WHAT YOU ARE ASKED TO DO>
How many lines below contain the word "Select"? Give only the number.
*** STORED DATA ***
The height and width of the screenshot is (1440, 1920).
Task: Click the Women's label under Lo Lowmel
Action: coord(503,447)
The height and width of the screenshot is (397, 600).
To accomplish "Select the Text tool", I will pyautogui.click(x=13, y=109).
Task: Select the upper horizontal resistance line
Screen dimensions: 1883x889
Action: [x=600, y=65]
*** End of STORED DATA ***
*** STORED DATA ***
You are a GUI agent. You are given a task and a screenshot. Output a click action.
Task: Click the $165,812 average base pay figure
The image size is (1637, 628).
*** End of STORED DATA ***
EXPECTED OUTPUT>
2